Okay, so what is the benefit of synthetic data? So benefit of synthetic data data at a high level that it ensure a huge privacy.
It, it allow your data scientists to have improved data availability, it reduces risk of data breaches and privacy violation. And it always allow you to have better quality data by removing noise or outliers and things like that, right? I will again skip this. So how do you protect privacy? I just talked about this. For example, you can add noise to your data. You need to add noise to the data in a way that the okay, the, the probability or the output from original data should be almost equal to the output you get from noise data.
And the technique is called differential privacy, where you add noise to data, adequate amount of noise that your result and outcome are still very, very valid, but you are not able to identify somebody from the data itself. Similarly, from machine learning algorithm, you add the right kind of noise to the data in order to, to ensure that the machine learning algorithm output is similar when you have not added noise to the data. So we'll come to this.
So if you see that I, I did this experimentation where I added noise to the data and if you see that this green color bars are the, the output from the true data and the yellow bars are output from the data after treating it with privacy preserving algorithm like differential privacy, and in most cases the output are almost same. It does not get disturbed too much.
And that is what I was trying to say, that even if you add noise to the data in the adequate amount, you'll not be able to first thing identify somebody but still have the right kind of valid outcomes.
Similarly, there are other techniques that is you can create a machine learning model which are differentially private. So for example, most of we must have heard about tree based model and linear model. Most of these allow, I mean they are open source package, which allows you to add a noise to the model itself. So even if your model get leaked or model is in public platform, you will not face difficulty of data leakage or any kind of privacy breach.
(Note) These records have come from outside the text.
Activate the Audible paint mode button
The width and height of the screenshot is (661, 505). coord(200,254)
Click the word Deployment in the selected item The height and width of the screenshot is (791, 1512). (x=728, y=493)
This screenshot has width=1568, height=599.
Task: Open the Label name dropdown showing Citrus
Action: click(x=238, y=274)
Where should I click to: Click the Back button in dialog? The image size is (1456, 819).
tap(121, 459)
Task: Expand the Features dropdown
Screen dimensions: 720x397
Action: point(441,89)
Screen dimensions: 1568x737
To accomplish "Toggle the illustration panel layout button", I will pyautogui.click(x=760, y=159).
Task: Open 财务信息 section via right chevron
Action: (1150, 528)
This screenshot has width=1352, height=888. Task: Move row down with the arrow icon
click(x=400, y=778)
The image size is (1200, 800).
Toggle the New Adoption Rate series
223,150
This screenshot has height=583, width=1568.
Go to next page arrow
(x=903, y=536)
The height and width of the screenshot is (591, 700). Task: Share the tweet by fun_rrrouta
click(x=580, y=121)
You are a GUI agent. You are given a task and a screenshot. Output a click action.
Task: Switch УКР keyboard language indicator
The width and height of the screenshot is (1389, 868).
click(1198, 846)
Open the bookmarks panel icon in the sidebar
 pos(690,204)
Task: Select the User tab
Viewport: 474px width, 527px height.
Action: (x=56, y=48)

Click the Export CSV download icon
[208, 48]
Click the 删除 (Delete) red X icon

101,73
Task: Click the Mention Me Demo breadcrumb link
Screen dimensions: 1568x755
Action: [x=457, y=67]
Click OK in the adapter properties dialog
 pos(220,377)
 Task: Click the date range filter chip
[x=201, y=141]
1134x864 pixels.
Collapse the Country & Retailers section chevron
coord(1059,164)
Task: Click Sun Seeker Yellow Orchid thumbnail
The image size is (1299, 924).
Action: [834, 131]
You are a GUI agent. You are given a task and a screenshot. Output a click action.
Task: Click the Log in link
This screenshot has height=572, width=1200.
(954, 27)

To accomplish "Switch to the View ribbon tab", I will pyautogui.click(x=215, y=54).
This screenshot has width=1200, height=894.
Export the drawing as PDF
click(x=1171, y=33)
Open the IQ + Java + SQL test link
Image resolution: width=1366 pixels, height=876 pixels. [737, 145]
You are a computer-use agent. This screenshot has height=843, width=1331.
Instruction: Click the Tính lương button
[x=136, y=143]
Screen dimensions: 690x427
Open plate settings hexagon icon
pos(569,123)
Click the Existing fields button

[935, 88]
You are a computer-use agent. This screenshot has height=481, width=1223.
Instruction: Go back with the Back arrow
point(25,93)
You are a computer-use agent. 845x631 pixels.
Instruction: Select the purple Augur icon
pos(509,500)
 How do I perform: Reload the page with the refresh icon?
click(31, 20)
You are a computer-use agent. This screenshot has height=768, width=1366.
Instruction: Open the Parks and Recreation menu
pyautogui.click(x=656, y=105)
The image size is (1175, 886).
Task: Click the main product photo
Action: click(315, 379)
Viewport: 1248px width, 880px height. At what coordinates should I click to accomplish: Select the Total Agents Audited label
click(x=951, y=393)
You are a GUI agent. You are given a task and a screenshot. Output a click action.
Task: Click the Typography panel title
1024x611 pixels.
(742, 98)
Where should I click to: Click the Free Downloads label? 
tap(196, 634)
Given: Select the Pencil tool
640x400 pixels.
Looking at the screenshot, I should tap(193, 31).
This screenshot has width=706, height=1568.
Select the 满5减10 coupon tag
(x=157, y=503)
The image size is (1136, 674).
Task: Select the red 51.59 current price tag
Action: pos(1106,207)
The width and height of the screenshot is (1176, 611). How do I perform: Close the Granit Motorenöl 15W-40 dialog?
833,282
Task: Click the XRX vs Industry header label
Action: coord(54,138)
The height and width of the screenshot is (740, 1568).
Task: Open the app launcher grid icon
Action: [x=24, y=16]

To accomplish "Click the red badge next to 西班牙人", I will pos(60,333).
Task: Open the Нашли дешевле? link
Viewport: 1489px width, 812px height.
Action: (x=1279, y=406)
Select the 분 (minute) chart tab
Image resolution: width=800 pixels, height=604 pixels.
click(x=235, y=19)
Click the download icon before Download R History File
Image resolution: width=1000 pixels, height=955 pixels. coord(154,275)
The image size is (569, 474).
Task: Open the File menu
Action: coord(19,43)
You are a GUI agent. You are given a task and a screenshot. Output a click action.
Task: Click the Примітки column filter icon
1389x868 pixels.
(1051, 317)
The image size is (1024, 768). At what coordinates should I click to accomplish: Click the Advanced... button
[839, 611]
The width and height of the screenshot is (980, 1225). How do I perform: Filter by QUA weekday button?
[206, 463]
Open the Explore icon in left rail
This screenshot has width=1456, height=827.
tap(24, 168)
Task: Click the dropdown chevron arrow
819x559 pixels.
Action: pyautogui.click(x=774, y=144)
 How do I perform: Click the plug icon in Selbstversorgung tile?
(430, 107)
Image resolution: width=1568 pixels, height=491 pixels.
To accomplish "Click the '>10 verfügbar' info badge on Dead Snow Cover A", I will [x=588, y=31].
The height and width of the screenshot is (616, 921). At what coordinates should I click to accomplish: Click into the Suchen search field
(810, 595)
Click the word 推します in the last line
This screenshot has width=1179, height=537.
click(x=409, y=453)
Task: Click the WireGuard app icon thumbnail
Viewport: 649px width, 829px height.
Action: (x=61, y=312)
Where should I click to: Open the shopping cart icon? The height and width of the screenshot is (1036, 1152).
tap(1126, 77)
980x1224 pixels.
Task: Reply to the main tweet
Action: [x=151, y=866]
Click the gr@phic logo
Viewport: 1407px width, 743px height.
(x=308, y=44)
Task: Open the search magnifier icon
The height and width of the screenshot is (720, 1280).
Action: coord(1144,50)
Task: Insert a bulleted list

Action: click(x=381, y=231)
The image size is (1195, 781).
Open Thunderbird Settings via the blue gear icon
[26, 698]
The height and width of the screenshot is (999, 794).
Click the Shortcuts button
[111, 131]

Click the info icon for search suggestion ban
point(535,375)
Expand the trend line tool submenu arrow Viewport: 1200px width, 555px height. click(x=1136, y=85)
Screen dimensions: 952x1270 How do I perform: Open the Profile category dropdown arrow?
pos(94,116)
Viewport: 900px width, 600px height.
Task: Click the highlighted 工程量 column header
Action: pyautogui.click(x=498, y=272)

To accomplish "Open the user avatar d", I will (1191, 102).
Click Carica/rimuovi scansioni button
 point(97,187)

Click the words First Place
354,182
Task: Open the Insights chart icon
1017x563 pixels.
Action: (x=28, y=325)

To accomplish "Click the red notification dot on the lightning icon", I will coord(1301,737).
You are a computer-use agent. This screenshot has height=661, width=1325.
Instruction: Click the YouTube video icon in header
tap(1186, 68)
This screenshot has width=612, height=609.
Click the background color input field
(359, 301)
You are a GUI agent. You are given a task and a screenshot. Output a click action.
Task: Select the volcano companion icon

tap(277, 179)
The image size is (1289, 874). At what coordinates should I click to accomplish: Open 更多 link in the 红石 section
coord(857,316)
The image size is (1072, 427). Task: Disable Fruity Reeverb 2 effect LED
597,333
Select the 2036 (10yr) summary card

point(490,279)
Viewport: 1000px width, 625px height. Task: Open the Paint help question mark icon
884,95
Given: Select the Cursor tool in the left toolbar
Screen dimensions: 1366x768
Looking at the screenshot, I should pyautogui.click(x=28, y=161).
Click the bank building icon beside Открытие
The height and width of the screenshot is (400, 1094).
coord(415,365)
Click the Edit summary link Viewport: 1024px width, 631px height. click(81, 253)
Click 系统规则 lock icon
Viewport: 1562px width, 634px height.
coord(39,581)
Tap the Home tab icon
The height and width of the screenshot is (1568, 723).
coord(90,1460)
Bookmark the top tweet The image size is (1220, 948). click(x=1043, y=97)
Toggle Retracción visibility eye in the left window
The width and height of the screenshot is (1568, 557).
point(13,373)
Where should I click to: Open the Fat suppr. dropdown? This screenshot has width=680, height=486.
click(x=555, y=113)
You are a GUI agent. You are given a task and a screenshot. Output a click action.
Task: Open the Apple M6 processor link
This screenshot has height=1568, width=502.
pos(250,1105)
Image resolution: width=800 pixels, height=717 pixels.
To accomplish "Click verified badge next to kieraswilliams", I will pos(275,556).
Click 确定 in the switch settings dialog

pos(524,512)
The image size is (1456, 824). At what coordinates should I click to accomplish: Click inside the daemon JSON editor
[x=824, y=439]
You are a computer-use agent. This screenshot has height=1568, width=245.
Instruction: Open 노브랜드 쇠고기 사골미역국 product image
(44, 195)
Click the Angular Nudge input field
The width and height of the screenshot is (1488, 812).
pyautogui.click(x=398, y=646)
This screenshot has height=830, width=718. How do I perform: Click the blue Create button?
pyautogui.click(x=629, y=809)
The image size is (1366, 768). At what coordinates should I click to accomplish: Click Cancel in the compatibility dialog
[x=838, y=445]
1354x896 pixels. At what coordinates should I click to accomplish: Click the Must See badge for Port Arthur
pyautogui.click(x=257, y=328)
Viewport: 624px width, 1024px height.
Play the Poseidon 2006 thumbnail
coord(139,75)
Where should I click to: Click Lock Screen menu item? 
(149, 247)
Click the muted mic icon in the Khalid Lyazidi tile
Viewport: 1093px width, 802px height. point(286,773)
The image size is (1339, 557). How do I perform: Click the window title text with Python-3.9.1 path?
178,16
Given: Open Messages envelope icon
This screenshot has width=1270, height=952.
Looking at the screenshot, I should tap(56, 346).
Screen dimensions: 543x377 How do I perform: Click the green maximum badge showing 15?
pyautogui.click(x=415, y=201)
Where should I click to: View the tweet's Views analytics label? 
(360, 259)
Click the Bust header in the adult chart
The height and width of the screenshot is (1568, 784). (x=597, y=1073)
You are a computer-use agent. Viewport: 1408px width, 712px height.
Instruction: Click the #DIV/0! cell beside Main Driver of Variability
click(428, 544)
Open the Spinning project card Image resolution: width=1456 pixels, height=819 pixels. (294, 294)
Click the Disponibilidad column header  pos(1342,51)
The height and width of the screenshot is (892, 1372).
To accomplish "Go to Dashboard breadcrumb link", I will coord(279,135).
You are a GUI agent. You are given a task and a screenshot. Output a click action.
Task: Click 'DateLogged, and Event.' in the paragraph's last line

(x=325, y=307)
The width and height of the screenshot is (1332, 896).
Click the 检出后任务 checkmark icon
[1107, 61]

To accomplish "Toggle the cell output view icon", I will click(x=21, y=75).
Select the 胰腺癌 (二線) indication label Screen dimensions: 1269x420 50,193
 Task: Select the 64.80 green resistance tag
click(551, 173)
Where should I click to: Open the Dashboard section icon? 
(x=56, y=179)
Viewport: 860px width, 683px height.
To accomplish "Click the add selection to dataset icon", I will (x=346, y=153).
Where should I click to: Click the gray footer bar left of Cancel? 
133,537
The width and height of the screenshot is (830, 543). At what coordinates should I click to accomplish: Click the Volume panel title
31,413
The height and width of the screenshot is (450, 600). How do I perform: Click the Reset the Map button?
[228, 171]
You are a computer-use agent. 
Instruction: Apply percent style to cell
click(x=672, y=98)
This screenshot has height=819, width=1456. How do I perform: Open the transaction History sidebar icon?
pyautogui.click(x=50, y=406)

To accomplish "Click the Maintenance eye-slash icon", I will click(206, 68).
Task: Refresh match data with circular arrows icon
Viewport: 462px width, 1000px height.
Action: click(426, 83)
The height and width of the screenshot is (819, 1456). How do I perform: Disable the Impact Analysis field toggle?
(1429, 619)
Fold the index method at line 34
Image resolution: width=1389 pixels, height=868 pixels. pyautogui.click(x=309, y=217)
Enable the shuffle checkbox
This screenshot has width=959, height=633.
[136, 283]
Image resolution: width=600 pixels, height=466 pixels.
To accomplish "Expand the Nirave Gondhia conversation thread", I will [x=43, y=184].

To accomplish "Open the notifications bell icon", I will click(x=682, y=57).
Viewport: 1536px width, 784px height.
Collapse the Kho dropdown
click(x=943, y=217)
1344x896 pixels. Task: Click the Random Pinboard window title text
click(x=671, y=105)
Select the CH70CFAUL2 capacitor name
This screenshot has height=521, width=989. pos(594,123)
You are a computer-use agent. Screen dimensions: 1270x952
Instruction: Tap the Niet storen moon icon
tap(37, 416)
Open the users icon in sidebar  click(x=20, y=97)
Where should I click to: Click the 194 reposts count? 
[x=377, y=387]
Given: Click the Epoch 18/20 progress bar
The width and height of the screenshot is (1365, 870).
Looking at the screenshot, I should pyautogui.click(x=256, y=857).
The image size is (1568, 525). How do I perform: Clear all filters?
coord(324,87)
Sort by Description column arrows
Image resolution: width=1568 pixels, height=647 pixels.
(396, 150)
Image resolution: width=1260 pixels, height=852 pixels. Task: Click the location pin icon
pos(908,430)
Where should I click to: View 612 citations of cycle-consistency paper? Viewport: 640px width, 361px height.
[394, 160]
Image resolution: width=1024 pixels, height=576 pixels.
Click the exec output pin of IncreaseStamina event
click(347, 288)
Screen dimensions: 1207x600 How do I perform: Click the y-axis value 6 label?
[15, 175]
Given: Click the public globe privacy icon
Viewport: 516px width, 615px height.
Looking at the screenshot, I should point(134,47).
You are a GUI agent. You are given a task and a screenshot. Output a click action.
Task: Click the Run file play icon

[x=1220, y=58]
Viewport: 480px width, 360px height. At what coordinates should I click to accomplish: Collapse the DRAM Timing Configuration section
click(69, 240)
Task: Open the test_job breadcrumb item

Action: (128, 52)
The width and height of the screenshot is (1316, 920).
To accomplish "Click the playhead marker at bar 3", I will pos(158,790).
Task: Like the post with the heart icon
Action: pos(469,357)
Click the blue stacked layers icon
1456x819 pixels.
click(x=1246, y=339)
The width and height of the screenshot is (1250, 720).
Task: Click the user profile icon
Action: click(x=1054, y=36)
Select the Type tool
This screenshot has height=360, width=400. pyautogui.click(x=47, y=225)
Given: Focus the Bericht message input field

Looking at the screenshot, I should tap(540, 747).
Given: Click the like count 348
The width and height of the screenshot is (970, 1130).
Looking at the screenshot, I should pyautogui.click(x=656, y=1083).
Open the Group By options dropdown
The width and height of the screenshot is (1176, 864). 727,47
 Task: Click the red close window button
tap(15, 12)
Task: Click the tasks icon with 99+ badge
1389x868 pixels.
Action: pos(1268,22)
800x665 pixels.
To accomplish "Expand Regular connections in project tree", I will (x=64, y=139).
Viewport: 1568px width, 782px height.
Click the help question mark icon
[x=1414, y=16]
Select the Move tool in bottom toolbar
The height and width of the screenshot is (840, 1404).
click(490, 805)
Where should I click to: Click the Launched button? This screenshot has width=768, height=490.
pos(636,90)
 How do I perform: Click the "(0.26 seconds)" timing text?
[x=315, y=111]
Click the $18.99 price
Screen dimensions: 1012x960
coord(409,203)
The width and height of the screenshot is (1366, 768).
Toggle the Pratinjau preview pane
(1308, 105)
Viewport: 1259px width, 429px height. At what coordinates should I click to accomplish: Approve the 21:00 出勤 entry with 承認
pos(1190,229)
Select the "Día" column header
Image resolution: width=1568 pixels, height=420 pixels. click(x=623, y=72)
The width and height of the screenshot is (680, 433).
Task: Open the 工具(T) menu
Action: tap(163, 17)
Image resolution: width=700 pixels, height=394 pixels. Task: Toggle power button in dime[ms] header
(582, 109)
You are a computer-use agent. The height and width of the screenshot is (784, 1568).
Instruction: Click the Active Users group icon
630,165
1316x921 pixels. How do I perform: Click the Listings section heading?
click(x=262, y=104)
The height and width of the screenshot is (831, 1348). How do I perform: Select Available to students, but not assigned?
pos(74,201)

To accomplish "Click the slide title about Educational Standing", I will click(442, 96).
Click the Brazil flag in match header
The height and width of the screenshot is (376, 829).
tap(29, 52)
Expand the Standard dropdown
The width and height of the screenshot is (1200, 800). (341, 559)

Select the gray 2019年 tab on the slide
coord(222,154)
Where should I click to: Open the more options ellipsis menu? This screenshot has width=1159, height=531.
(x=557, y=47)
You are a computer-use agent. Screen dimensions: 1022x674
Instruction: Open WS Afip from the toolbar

So these are, I, I'll not go deep into it, but if you see the left hand side, it's a normal objective function of a classification.
And here what we have done, we have added ZZ as a noise.
So the same objective function is here. The only difference is we have added some noise to the outcome of the data. Thus you will see the outcome would be similar but with noise in sense will, you'll not be, but that means the model is protected. So even if the model get leaked, you will not have an access to original outcomes and data, thus you will not. Thus there will be no issue of data leakage. And I again repeat the outcome from both of them are very, very, very similar. Which I should have a, sorry.
Yeah, the outcome from both of them are very, very similar. So I will pause here and just wait for any kind of questions.